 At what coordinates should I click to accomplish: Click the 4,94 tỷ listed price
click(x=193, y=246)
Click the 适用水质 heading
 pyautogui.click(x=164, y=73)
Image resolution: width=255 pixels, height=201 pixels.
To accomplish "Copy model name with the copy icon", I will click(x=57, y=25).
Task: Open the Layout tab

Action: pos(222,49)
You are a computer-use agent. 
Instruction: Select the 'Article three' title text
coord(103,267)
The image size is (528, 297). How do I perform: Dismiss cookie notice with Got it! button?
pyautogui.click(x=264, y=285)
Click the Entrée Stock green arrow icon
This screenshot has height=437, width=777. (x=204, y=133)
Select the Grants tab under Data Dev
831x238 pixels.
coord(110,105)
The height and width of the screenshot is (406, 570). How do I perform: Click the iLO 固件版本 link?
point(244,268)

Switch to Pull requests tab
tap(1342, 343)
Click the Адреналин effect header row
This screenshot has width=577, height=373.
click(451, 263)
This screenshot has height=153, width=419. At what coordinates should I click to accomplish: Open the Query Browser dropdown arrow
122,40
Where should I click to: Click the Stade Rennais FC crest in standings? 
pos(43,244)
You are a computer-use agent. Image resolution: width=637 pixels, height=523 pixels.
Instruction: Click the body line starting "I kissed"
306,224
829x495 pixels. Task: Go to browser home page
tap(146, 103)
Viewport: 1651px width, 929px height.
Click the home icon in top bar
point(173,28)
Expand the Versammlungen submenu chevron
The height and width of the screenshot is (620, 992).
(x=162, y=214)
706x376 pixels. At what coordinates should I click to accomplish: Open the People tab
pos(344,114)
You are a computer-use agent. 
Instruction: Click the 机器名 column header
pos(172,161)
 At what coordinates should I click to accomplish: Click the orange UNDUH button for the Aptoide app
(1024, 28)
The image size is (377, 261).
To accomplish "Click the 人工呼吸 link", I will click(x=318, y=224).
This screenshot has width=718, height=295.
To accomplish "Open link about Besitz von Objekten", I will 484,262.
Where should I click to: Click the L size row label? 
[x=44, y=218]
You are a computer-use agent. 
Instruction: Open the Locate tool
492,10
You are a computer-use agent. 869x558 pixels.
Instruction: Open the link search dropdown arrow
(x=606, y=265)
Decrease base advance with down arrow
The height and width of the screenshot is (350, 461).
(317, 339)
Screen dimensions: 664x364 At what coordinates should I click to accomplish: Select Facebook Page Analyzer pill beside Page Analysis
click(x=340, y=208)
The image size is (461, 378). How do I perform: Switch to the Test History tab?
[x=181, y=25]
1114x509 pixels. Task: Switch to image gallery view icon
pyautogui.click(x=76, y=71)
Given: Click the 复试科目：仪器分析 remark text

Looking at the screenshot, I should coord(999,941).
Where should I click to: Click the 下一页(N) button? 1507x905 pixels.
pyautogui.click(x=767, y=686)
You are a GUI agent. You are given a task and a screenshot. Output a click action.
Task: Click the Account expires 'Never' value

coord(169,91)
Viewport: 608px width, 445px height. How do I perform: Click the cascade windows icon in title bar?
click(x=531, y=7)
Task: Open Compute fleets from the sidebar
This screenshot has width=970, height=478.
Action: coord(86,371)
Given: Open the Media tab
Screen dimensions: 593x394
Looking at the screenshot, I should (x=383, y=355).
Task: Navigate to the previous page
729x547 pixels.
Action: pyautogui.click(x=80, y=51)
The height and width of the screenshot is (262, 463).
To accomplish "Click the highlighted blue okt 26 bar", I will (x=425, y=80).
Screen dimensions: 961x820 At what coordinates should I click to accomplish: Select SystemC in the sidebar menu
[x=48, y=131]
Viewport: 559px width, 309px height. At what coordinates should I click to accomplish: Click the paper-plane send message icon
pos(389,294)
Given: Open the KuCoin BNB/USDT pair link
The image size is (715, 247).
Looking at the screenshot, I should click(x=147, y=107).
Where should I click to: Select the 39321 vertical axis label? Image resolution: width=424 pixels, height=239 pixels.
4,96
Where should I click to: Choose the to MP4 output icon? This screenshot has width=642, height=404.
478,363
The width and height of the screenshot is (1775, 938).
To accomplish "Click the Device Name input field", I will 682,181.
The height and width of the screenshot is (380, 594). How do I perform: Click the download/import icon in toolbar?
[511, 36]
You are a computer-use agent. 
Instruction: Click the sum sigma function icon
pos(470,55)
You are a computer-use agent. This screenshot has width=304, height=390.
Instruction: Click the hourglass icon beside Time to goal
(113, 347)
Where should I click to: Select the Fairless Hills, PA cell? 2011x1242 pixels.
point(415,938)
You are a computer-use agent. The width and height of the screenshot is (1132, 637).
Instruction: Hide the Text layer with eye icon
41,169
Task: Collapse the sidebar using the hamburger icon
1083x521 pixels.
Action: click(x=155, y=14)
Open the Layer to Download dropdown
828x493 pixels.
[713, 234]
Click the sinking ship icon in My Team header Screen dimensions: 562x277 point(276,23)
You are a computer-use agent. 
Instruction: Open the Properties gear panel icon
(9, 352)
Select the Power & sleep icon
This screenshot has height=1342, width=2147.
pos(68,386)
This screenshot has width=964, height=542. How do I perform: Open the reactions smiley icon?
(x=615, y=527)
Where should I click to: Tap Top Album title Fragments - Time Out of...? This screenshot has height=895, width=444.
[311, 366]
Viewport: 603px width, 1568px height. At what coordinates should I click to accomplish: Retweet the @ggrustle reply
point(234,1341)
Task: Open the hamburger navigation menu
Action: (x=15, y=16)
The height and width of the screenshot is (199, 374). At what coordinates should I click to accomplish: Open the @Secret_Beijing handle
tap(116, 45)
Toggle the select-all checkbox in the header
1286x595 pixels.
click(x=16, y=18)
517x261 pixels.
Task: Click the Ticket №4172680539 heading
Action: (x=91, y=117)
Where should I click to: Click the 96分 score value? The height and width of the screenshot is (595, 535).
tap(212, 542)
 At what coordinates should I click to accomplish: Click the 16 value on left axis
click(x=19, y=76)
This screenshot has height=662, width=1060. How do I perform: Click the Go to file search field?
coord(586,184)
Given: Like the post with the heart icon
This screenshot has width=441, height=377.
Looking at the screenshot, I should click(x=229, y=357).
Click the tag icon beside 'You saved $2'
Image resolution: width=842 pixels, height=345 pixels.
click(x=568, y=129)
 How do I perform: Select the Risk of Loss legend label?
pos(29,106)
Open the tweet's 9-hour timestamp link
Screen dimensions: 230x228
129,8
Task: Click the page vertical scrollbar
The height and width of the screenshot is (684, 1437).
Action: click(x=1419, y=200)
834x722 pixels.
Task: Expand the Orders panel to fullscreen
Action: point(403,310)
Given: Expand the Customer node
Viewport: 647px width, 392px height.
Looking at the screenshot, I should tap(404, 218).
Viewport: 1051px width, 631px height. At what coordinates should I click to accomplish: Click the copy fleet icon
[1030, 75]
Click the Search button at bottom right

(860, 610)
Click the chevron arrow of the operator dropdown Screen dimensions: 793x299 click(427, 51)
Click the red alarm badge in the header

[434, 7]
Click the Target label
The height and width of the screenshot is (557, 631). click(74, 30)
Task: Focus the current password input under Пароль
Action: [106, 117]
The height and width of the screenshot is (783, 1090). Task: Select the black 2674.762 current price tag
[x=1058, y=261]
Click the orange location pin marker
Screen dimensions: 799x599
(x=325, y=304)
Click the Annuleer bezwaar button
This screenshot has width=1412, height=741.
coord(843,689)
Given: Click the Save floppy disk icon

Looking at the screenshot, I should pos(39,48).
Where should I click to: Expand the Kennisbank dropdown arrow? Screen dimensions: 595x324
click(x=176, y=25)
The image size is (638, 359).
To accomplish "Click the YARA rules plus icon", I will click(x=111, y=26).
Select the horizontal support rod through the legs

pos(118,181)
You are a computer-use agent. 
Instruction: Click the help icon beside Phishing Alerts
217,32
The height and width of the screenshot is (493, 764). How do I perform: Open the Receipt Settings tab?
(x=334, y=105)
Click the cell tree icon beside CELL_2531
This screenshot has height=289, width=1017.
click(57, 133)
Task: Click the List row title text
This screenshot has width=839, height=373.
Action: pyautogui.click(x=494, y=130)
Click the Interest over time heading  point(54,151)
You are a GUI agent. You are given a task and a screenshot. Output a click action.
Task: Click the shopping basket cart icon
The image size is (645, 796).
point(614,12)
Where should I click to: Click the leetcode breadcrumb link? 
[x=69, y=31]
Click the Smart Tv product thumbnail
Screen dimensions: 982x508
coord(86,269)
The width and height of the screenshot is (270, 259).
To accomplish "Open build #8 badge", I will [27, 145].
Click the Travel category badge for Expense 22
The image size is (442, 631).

### [Task to complete]
Copy the listing word for word, starting at the line that contains "Where should I click to: Click the Stade" and ending at the line that contains "click(x=340, y=208)", with both of those lines included.

### [Final answer]
Where should I click to: Click the Stade Rennais FC crest in standings? 
pos(43,244)
You are a computer-use agent. Image resolution: width=637 pixels, height=523 pixels.
Instruction: Click the body line starting "I kissed"
306,224
829x495 pixels. Task: Go to browser home page
tap(146, 103)
Viewport: 1651px width, 929px height.
Click the home icon in top bar
point(173,28)
Expand the Versammlungen submenu chevron
The height and width of the screenshot is (620, 992).
(x=162, y=214)
706x376 pixels. At what coordinates should I click to accomplish: Open the People tab
pos(344,114)
You are a computer-use agent. 
Instruction: Click the 机器名 column header
pos(172,161)
 At what coordinates should I click to accomplish: Click the orange UNDUH button for the Aptoide app
(1024, 28)
The image size is (377, 261).
To accomplish "Click the 人工呼吸 link", I will click(x=318, y=224).
This screenshot has width=718, height=295.
To accomplish "Open link about Besitz von Objekten", I will 484,262.
Where should I click to: Click the L size row label? 
[x=44, y=218]
You are a computer-use agent. 
Instruction: Open the Locate tool
492,10
You are a computer-use agent. 869x558 pixels.
Instruction: Open the link search dropdown arrow
(x=606, y=265)
Decrease base advance with down arrow
The height and width of the screenshot is (350, 461).
(317, 339)
Screen dimensions: 664x364 At what coordinates should I click to accomplish: Select Facebook Page Analyzer pill beside Page Analysis
click(x=340, y=208)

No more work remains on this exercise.